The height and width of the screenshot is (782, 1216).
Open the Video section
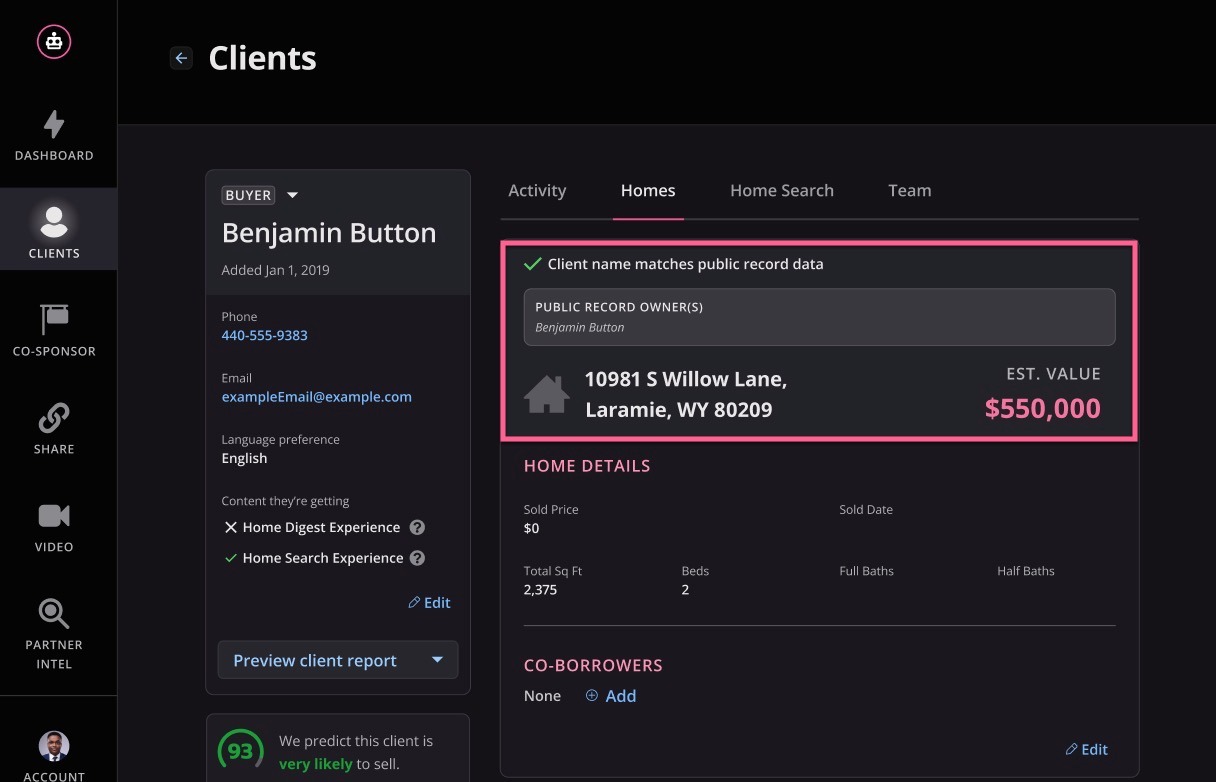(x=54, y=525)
============================================================
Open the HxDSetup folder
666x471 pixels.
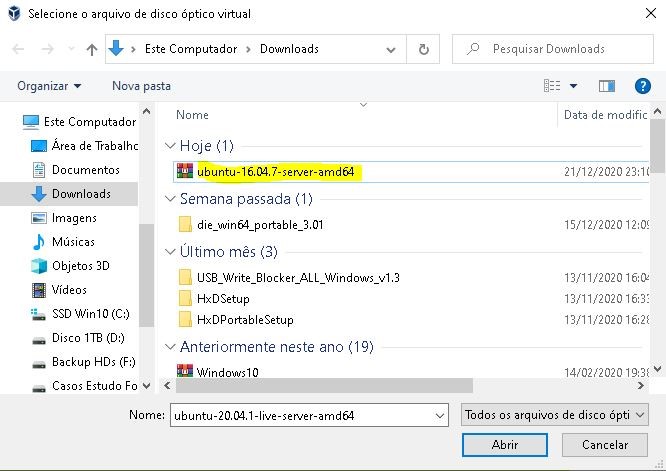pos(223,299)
============================================================
■ Task brief
Locate every line in the entries above that contains the word "Open", and copy each of those lines in full.

■ Answer to the problem
Open the Video section
Open the HxDSetup folder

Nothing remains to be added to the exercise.